The listing below contains a span that opens with the line containing "Create a numbered list" and closes with the line containing "Screen dimensions: 950x1097". Return that span exactly.

> _Exercise material_:
───

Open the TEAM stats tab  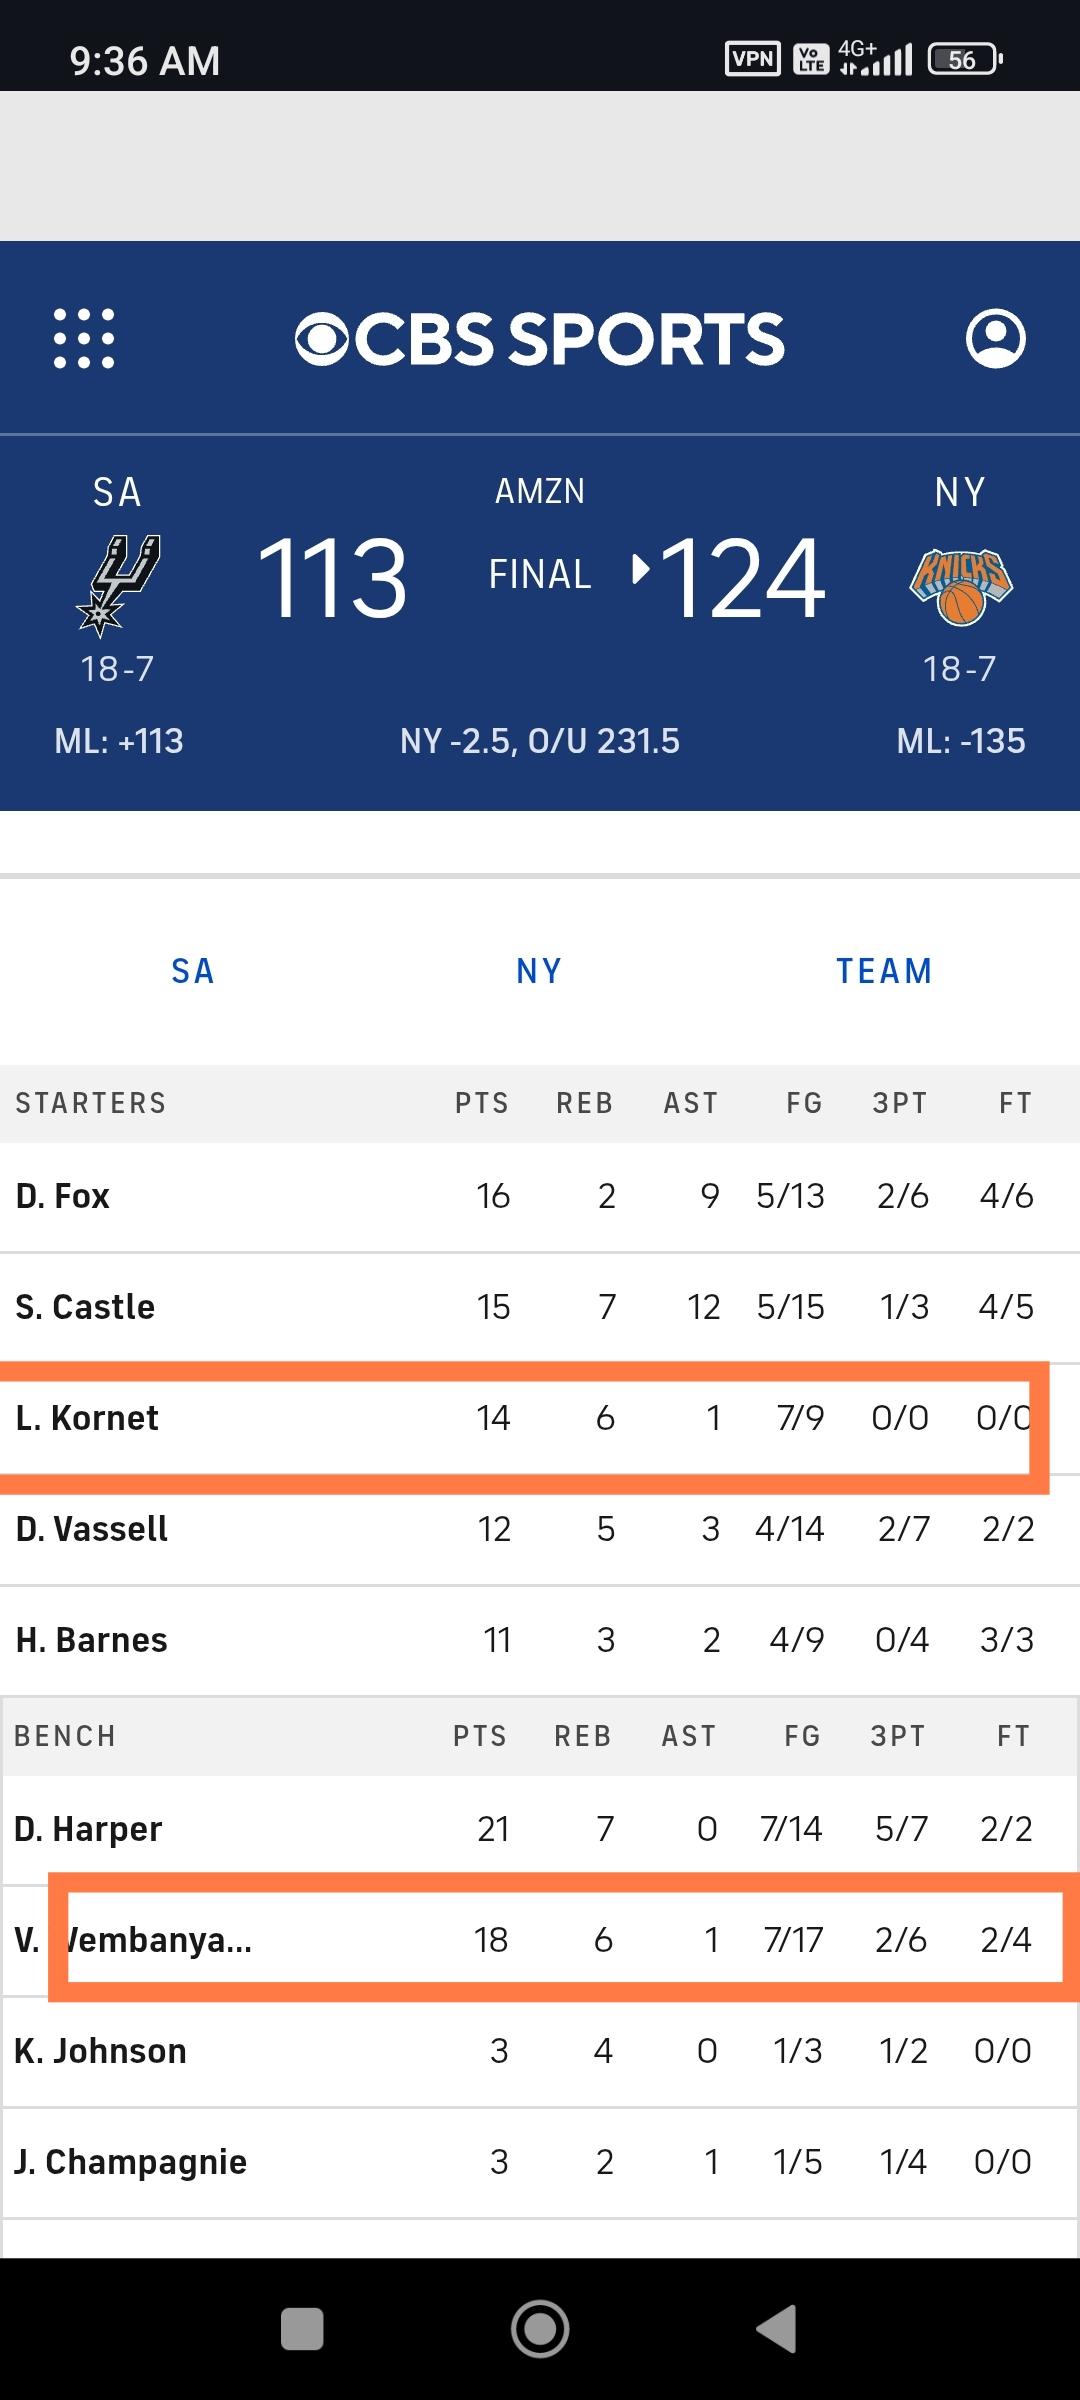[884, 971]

───

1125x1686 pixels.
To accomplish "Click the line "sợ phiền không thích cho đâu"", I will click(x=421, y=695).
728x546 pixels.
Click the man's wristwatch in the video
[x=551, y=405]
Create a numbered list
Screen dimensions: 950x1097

───

> _Exercise solution_:
Create a numbered list
Screen dimensions: 950x1097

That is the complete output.